Isuzu has released a new top-of-the-range pickup sporting aggressive styling and a fine-tuned suspension system, that it hopes will smarten the firm’s workaday image and give it a better chance of competing in the lucrative “lifestyle” market.
The Japanese maker has enjoyed huge success selling its well-priced, no-nonsense pickups through agricultural dealerships – a move that has resulted in its budget Utility model outselling the top-spec Blade.
However, the European market is heavily weighted towards higher-end double-cab models – think Ford Ranger Wildtrak and Nissan Navara Tekna – so Isuzu is understandably keen not to miss out.
See also: On test: Toyota Land Cruiser Utility
With that in mind, it has redressed the regular D-Max in XTR livery, slapped a £35k price-tag on the window and positioned it just below versions souped-up by Icelandic 4×4 specialist Arctic Trucks at the summit of the range.
Model D-Max XTR
Engine 1.9-litre four-cyl
Transmission Six-speed auto
Max power 164hp
Max torque 360Nm
Towing capacity 3,500kg
Turning circle 12.2m
List price £33,999
Disappointingly little.

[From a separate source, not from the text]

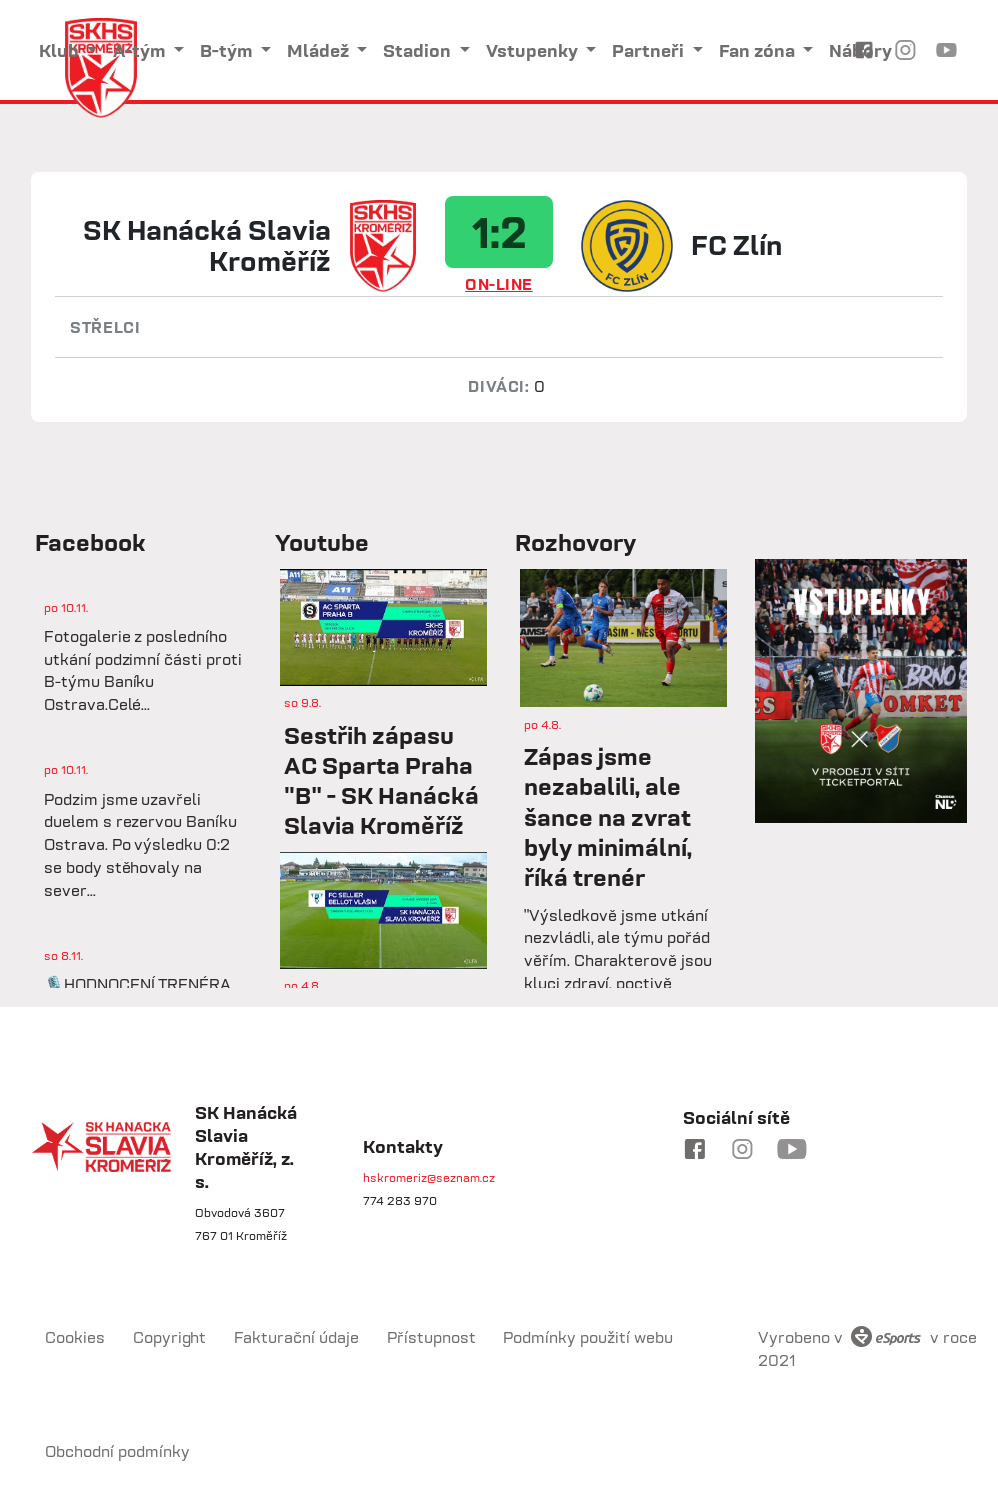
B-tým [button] (228, 50)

The XTR sticks with the 1.9-litre turbo diesel that powers the full D-Max range and transmission options are unchanged, too – a six-speed manual or auto, of which we reckon the latter is the better option.
The biggest changes involve styling, with splashes of lime green on brake callipers, front coils, badges and rear dampeners.

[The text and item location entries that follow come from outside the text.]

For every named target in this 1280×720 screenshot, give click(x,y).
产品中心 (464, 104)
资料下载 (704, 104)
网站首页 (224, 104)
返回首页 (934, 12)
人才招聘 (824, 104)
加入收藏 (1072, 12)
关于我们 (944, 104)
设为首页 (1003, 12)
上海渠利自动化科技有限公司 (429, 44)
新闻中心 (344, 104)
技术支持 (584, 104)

There is also the option to have graphic details plastered across the side of the truck and the exterior body kit includes a black front bumper guard, bonnet protector and wheel arch extensions. Pirelli provides 265/70 All-Terrain Plus tyres, which are fitted to 17in black alloys.

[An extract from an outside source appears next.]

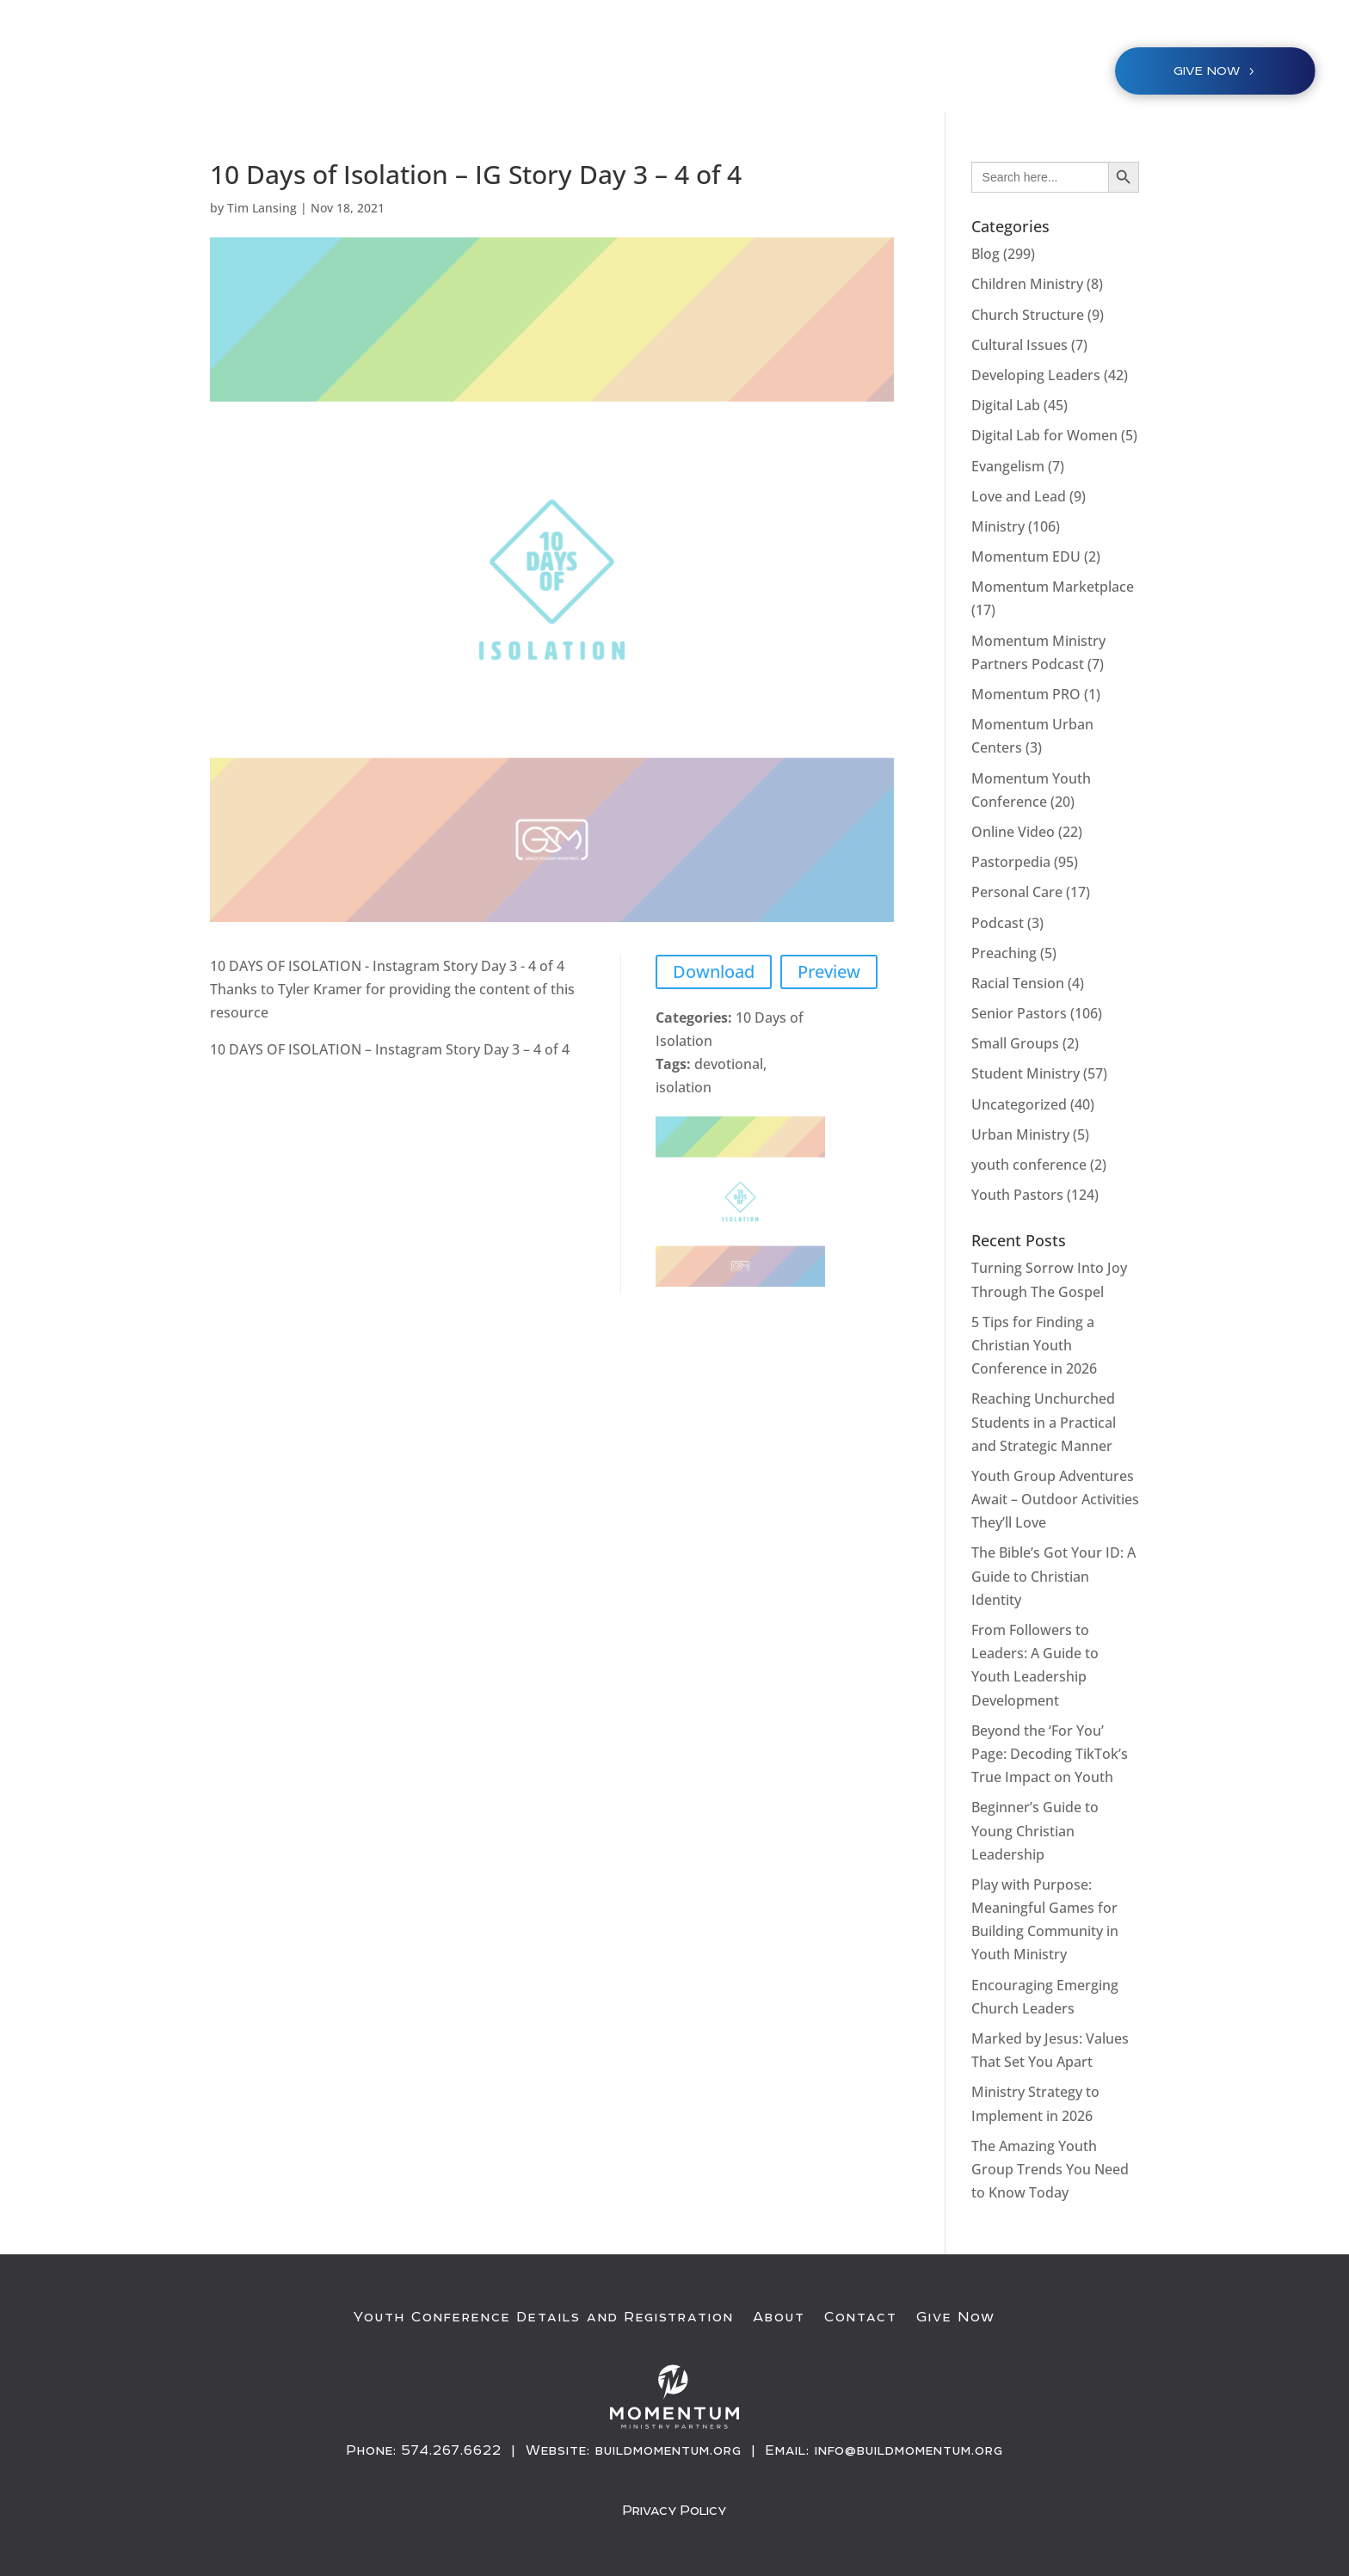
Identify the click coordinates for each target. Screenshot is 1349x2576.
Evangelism (1007, 466)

Inside, there are new heated seats with leather, suede and carbon fibre with plenty of green stitching and XTR logos. The heated seat switch is poorly placed though, and easily engaged while embarking.
The main hardware change involves Australian company Peddars, which was employed to beef up the XTR’s underbelly and make it more comfortable on the road.
Suspension was first area of focus, with new front coils, suspension arms and dampeners that put the XTR 25mm higher than a standard D-Max, increasing ground clearance to 250mm.
To cope with the added height, ball joints now have a greater articulation arc and, although the vehicle has been raised, the geometry remains the same thanks to a newly designed front top wishbone.
In the braking department, slotted and vented discs, as well as Kevlar ceramic pads, reduce stopping distances and help dissipate heat quicker than the standard set up.
Isuzu is keen to point out that the XTR still comes with a decent payload of 1,125kg, whereas some other tarted-up pickups fall short in this department – the Ford Ranger Raptor, for instance, offers a paltry 620kg.
When can I get one?
It’s available now – the manual version is £33,999 and the auto is an extra £1,000. Speccing Nav+ adds sat nav and DAB radio for £1,150. There’s a five-year, 125,000-mile warranty, too.
New model for 2020
The latest incarnation of the current D-Max is set to be the last, as a completely new model has been mooted for launch at the end of 2020. Details are currently very thin on the ground – even Isuzu UK claims not to have seen any prototype images yet.
It’s not even clear if the new model will retain the D-Max name that took over from the Rodeo at its launch back in 2012. It’s a change that Isuzu UK may be reluctant to make, though, particularly given the recent success it has had in the farming market.